What needs reproducing is the run of lines in the data below starting at the line with "Task: Select the" and ending at the line with "You are a computer-use", both ends included. Copy it exactly, without pictures, and add nothing.

*SUPPLIED MATERIAL*.
-- -- --

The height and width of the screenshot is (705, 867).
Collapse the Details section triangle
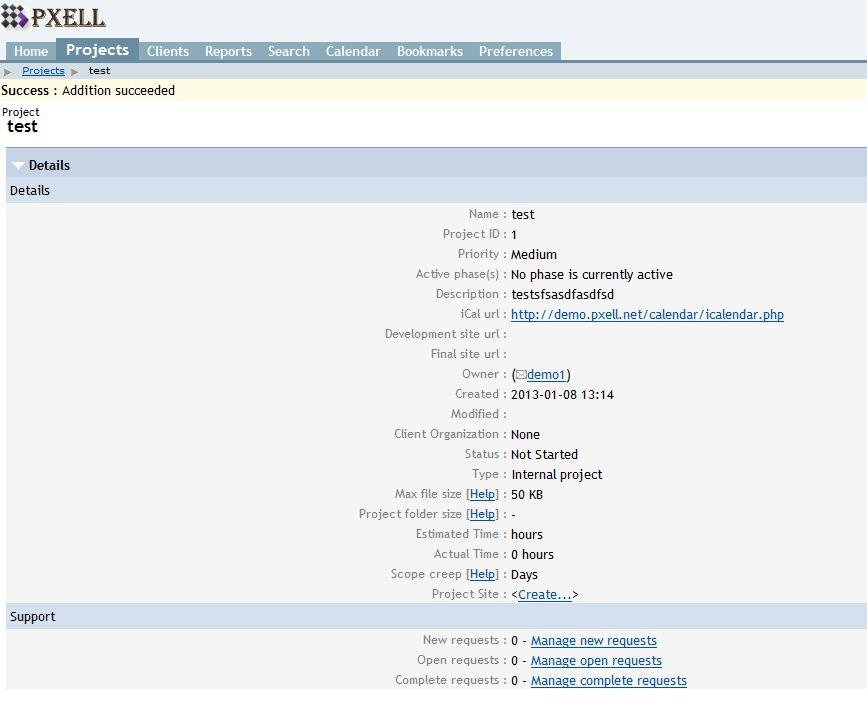(x=18, y=165)
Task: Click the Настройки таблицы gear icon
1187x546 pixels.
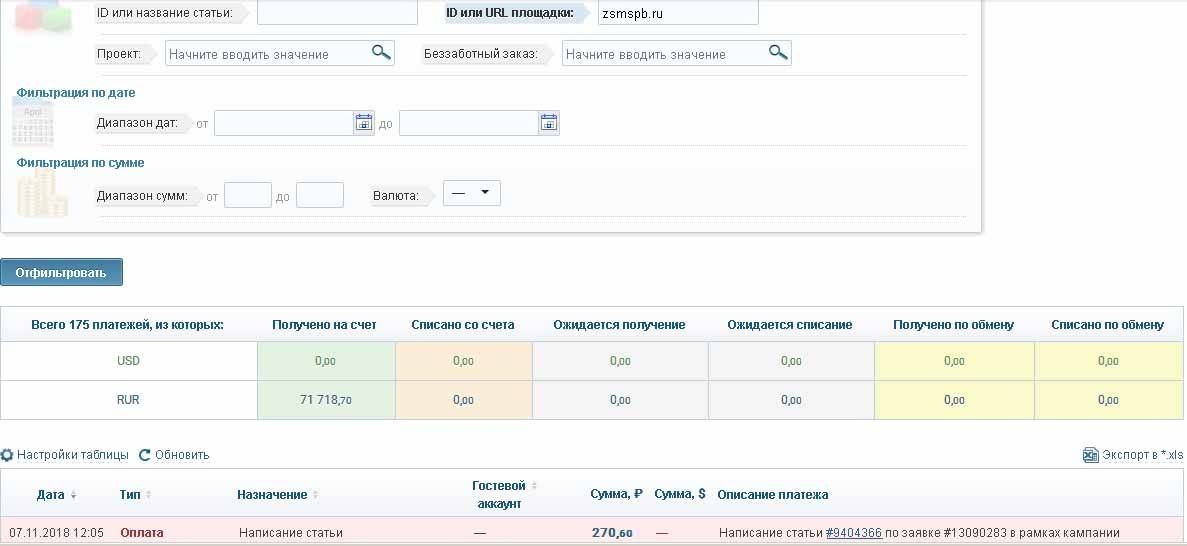Action: 7,455
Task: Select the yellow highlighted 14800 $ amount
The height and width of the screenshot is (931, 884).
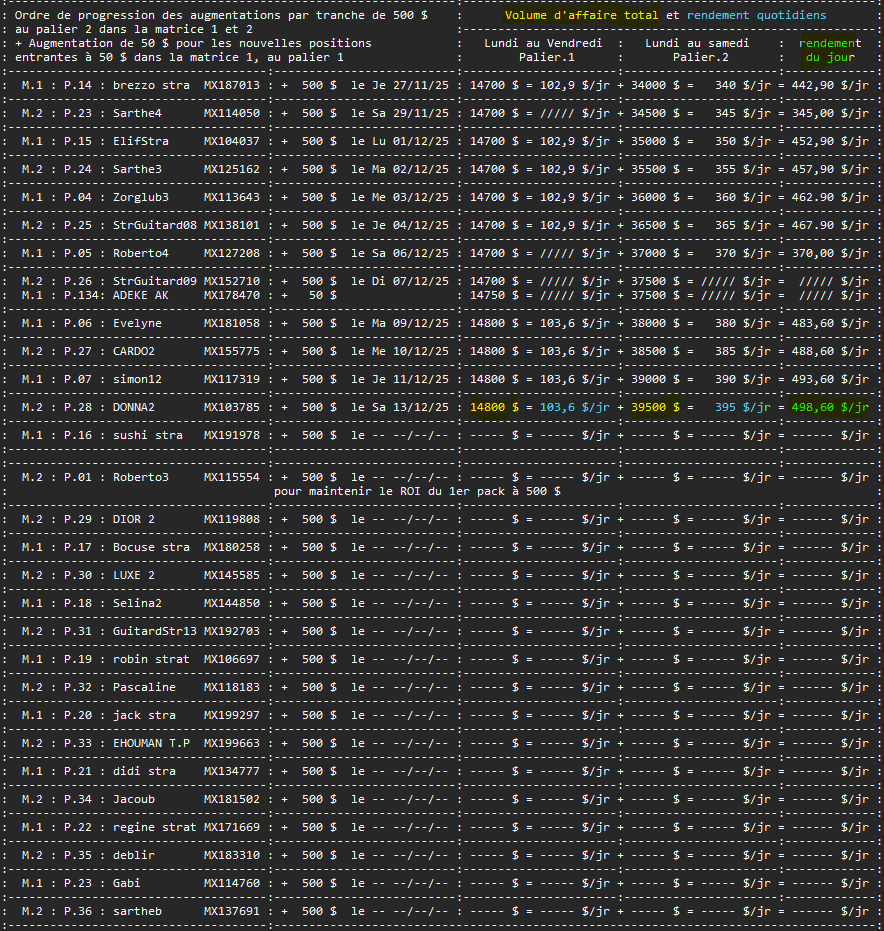Action: coord(494,407)
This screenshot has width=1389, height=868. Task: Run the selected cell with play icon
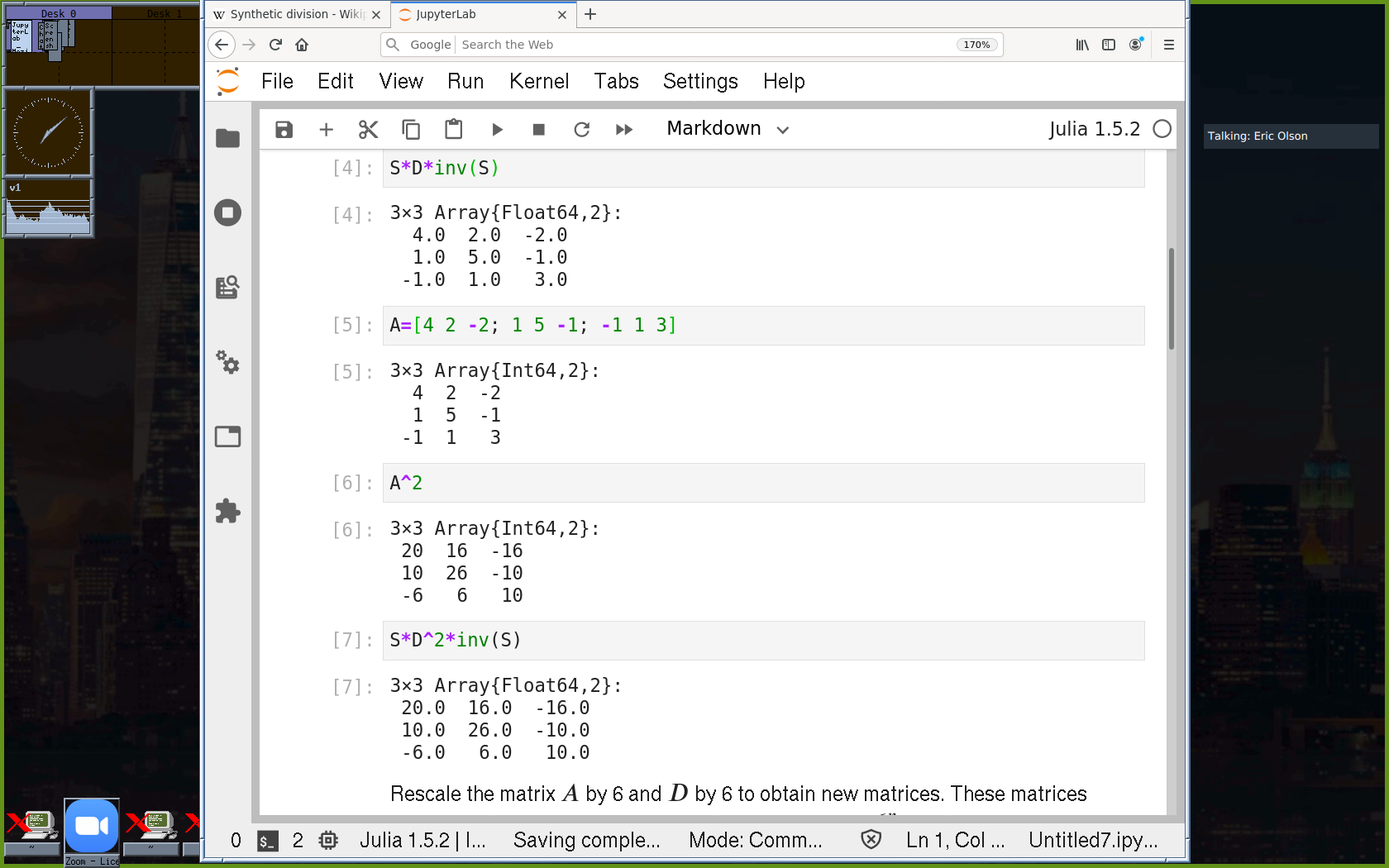coord(497,129)
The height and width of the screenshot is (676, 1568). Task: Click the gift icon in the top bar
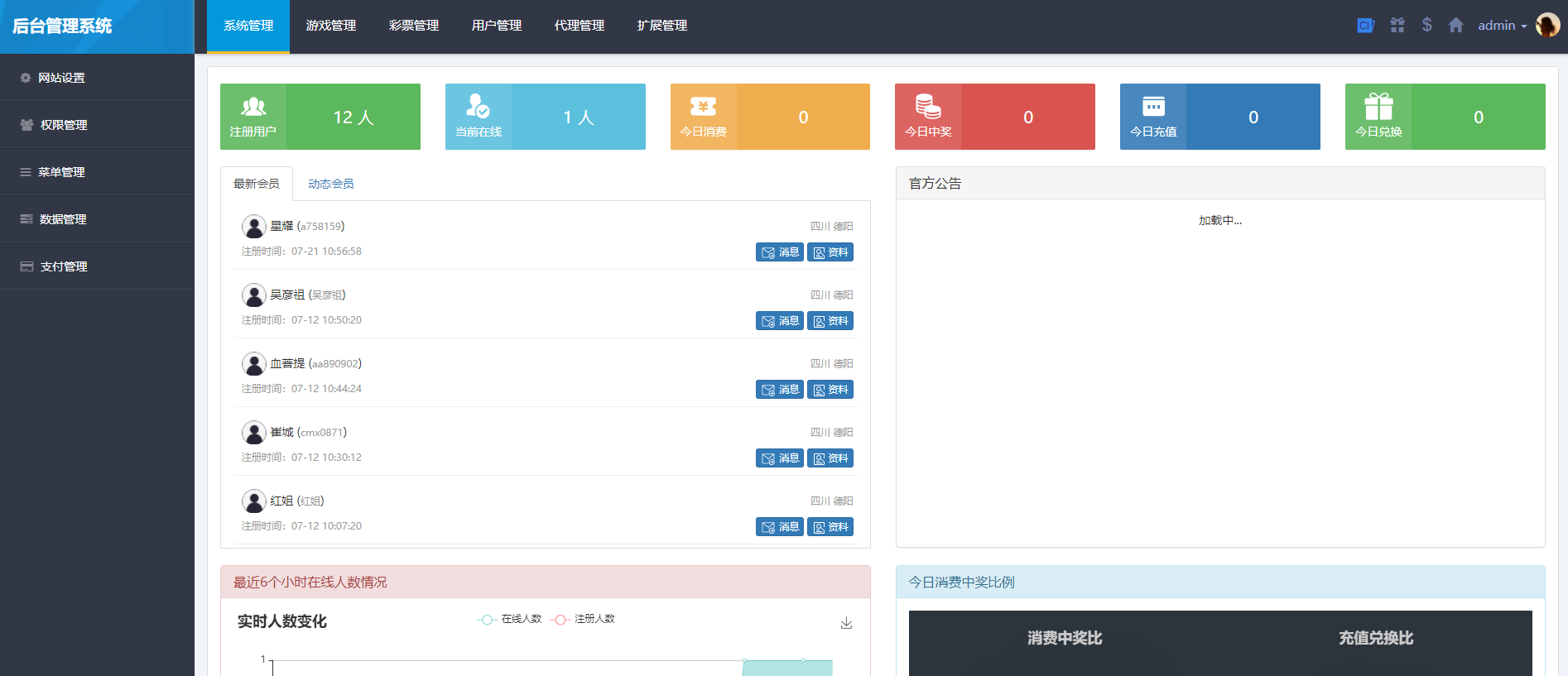point(1397,26)
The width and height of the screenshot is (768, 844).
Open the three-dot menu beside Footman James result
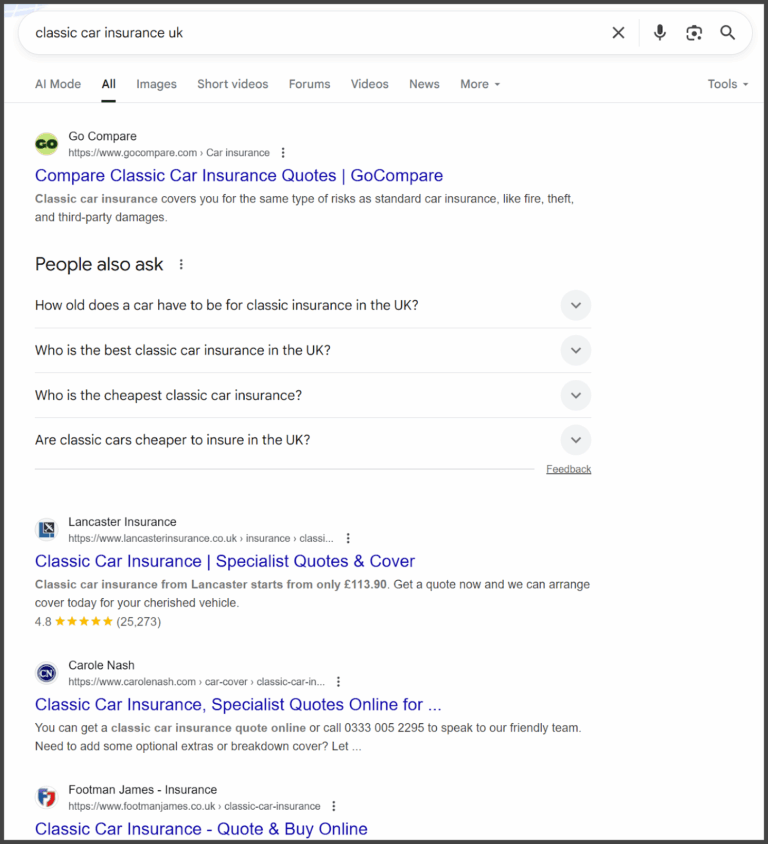[x=333, y=806]
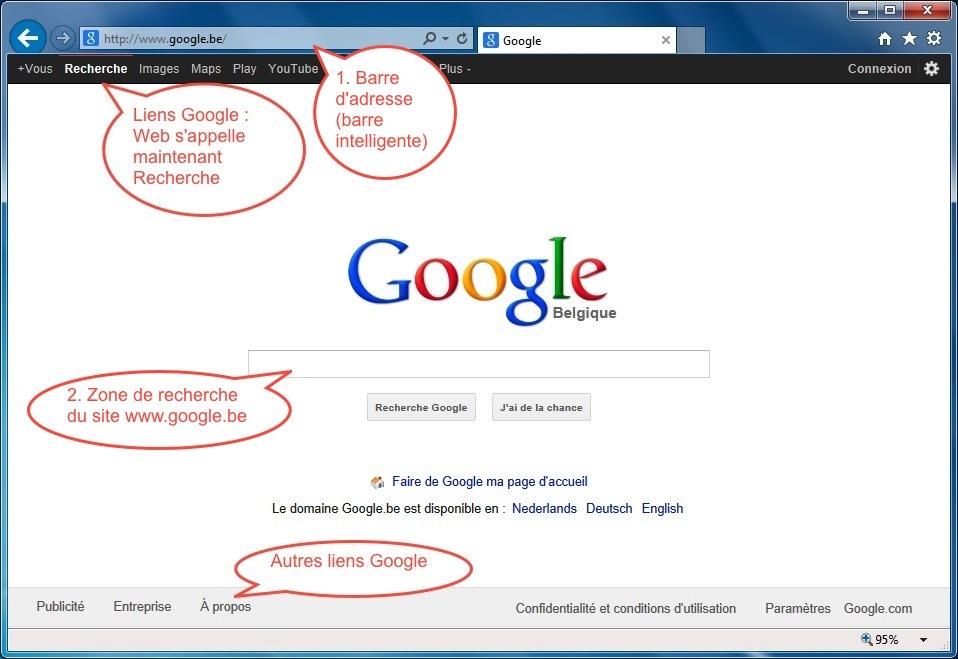Switch language via the Nederlands link
Viewport: 958px width, 659px height.
click(x=544, y=508)
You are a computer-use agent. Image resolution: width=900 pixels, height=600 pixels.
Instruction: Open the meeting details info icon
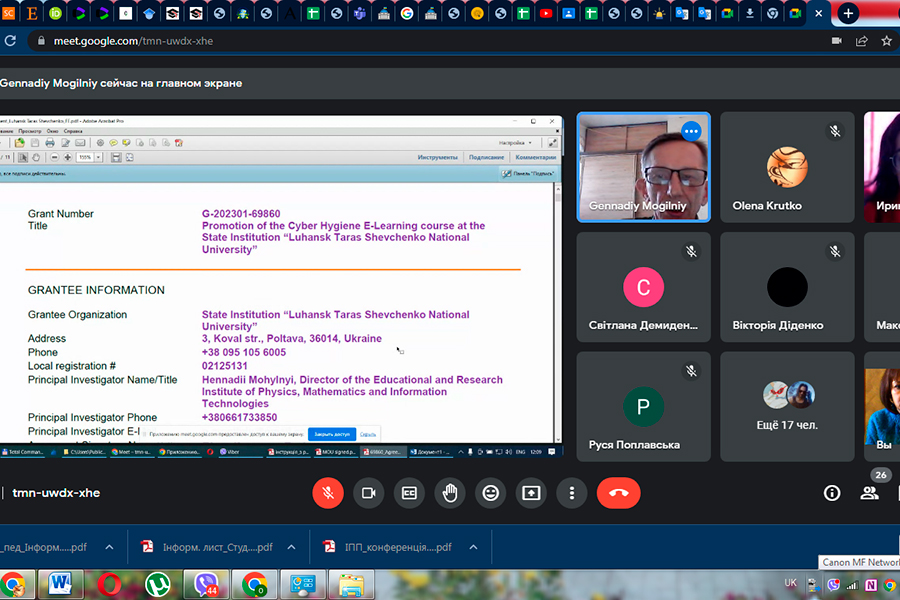tap(831, 493)
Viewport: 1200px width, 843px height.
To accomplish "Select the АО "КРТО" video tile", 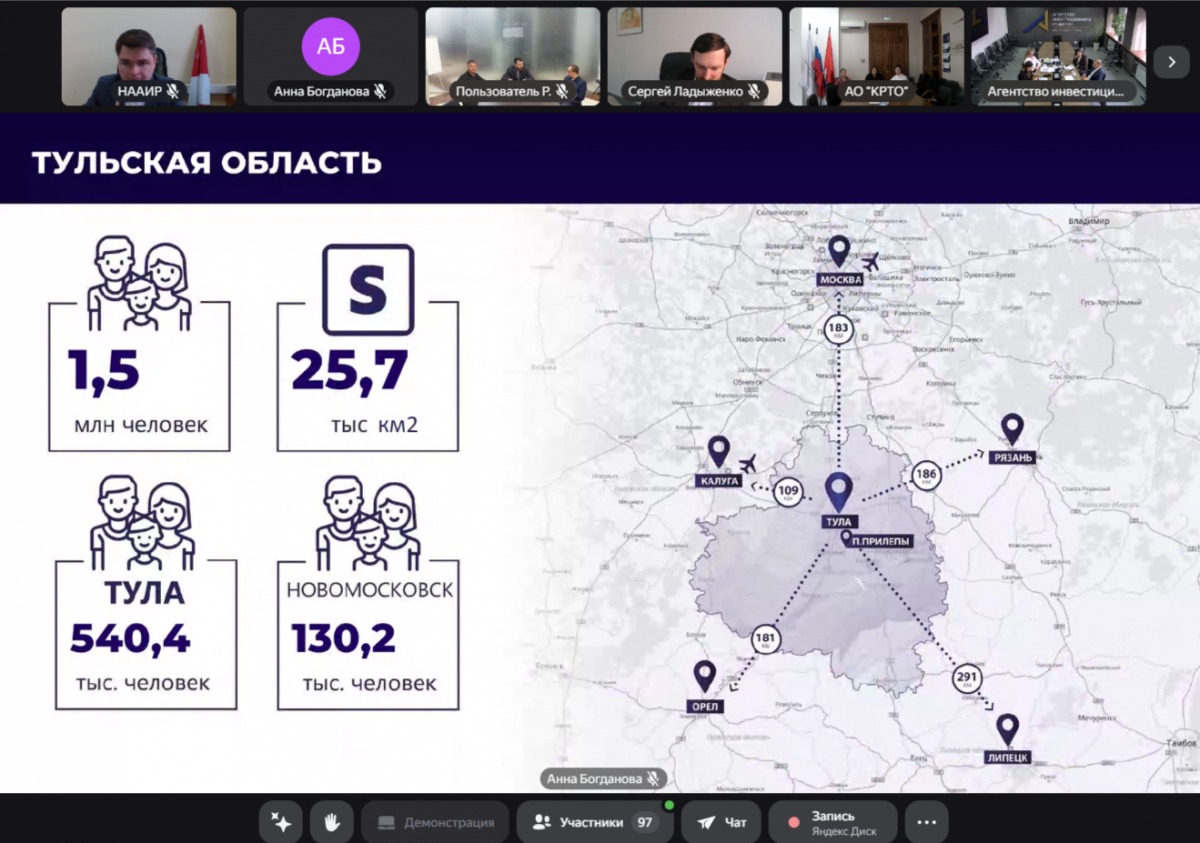I will click(876, 56).
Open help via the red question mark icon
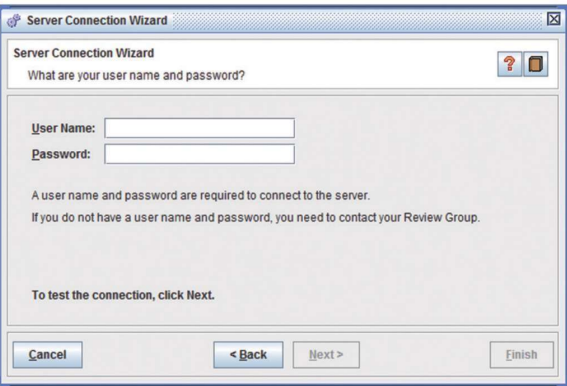 pyautogui.click(x=510, y=64)
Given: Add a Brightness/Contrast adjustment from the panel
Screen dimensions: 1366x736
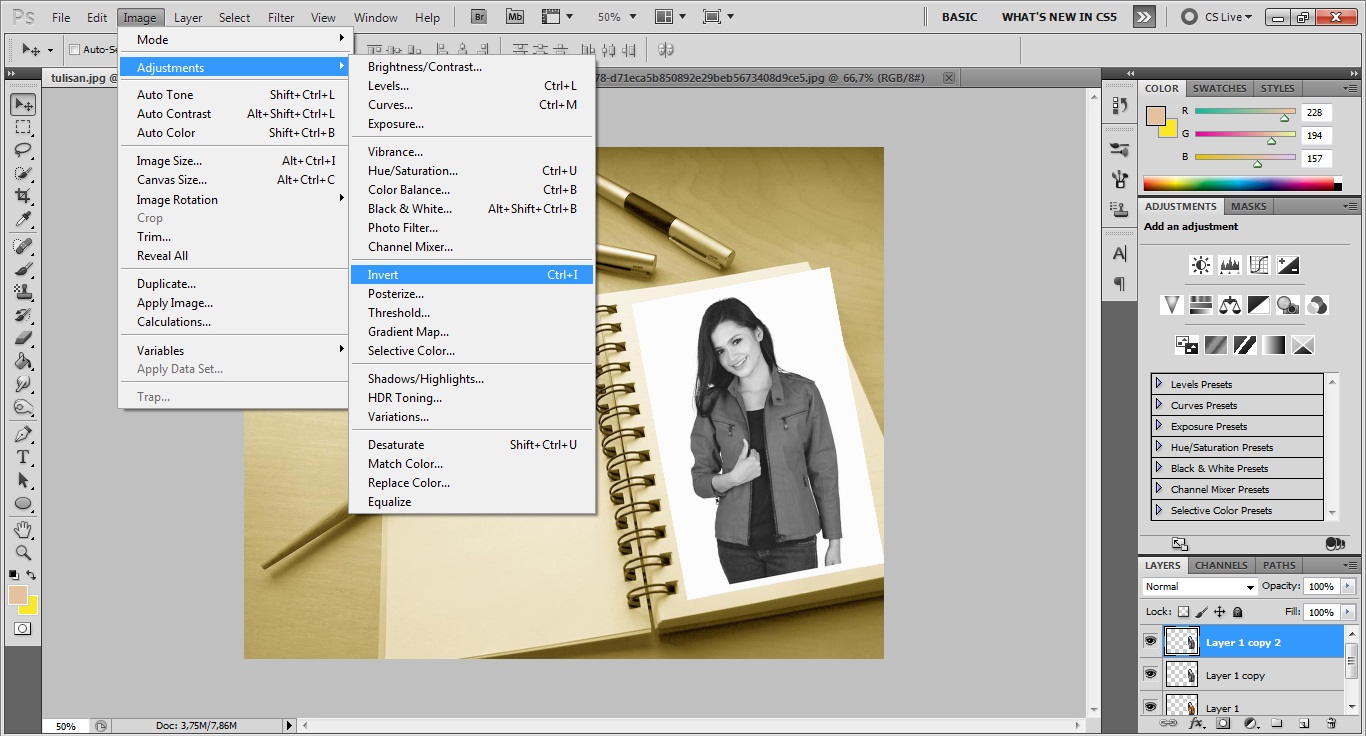Looking at the screenshot, I should coord(1200,265).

-- -- --

*ANSWER BOX*.
Task: Select the yellow highlighted 14800 $ amount
The height and width of the screenshot is (931, 884).
Action: coord(494,407)
This screenshot has width=1389, height=868. Task: Run the selected cell with play icon
coord(497,129)
The height and width of the screenshot is (676, 1568). Task: Click the gift icon in the top bar
point(1397,26)
The width and height of the screenshot is (768, 844).
Open the three-dot menu beside Footman James result
[x=333, y=806]
Switch language via the Nederlands link
Viewport: 958px width, 659px height.
click(x=544, y=508)
You are a computer-use agent. Image resolution: width=900 pixels, height=600 pixels.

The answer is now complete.